A ricostruire vicende e misteri di Bice “Maritza” Carrara sono stati Gian Guido Zurli e Edoardo Fregoso con le loro approfondite ricerche confluite in libri. Ad esempio, hanno scoperto che era spesso citata come donna informata sui fatti sanguinosi della Parma di quegli anni, come nel caso della morte dell’amica Gemma Pagani, ritrovata strangolata. Ma a casa della cartomante avvenivano anche aborti clandestini, perché si avvaleva dell’aiuto del professor Ferruccio Griziotti, che peraltro portò il fascismo a Parma. La collaborazione è frutto di un’ipotesi di Zurli e Fregoso, perché non ci sono prove, però lungo i torrenti di Parma tra il 1935 e 1938 vennero trovati almeno sette neonati e feti legati con uno spago.

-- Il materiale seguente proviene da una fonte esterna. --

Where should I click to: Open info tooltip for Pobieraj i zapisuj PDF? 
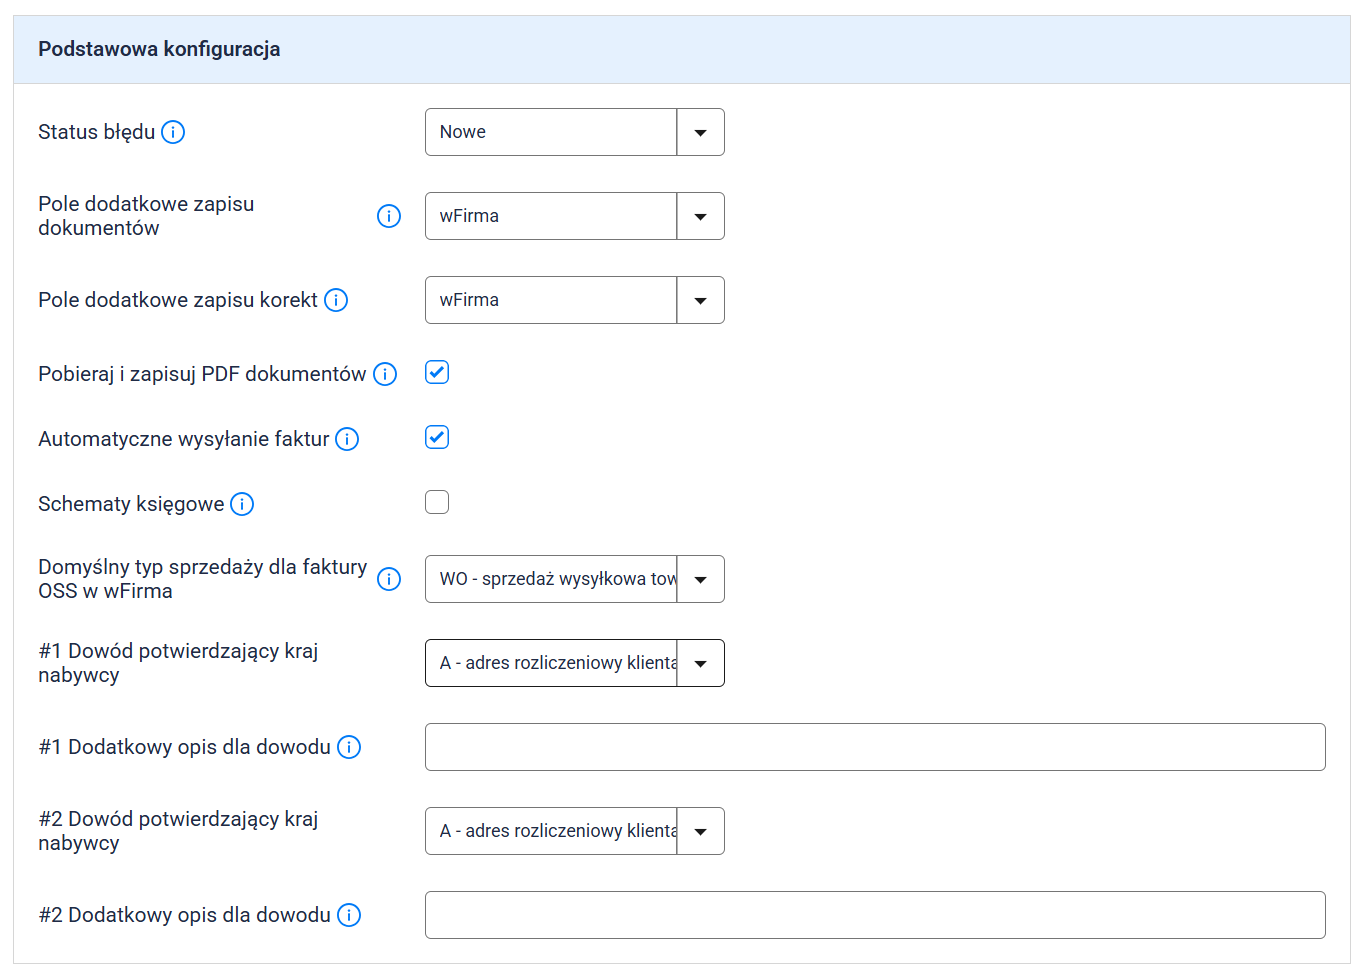coord(385,374)
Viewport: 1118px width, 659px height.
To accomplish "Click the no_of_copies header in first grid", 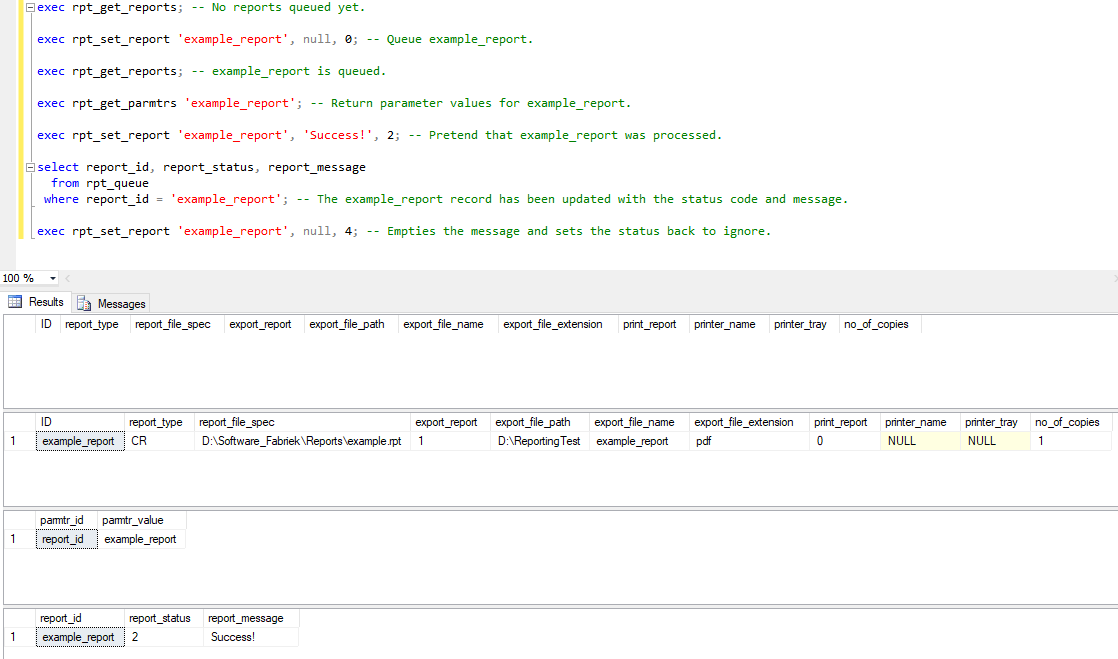I will (x=876, y=324).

Alcuni furono aborti professionalmente indotti, altri nacquero vivi e vennero uccisi subito dopo. Alcuni in stato di decomposizione, altri mummificati. Certo è che il ritrovamento avveniva prima o dopo un trasloco di Bice Carrara, da qui il sospetto e le voci che potesse essersene disfatta proprio a ridosso di questi trasferimenti. Tra le chiacchiere finisce anche la passione per la magia nera: si parlava anche di sacrifici. Si arriva a quei giorni del 1939, quando fu trovato il cadavere di Carmen Bertoni, nota come la Saracca per la sua corporatura striminzita. Dedita alla prostituzione, frequentava la casa di Bice Carrara per fare le pulizie. Scomparve all’improvviso, mentre alla famiglia arrivavano cartoline in cui spiegava di voler voltare pagina con un uomo. Ma quelle cartoline, spiega il Corriere, erano state falsificate da Bice Carrara, visto che il corpo venne trovato dentro a un’intercapedine, dopo il ritrovamento di quello di Rosaria Orsi.

IL MEMORIALE DI BICE CARRARA DAL CARCERE

Per quei due omicidi Bice Carrara finì nel carcere di San Francesco, da dove non uscì più. Lì dentro scrisse un memoriale per descriversi come una vittima, nella speranza forse di sfuggire alla forca. Raccontò così che la morte della figlia adottiva doveva essere un omicidio-suicidio ideato di comune accordo, in quanto la bambina avrebbe capito che non potevano lasciare Parma e raggiungere un vecchio amante a Sud per ricominciare una vita, quindi avrebbe deciso di seguirla in quel gesto estremo. In realtà, riporta il Corriere della Sera citando quanto emerso, la bambina aveva probabilmente visto e sentito troppo, quindi doveva essere messa a tacere. Comunque, Maritza non arrivò mai davanti al giudice, perché il giorno dell’udienza venne trovata impiccata alla grata della sua cella. Ma la dinamica della sua morte fu misteriosa. Di sicuro, portò nella tomba i suoi segreti. Peraltro, dopo la seconda guerra mondiale i suoi atti criminali furono confusi con quelli di un’altra assassina emiliana, più famosa, Leonarda Cianciulli, la nota Saponificatrice di Correggio, protagonista di un’altra storia.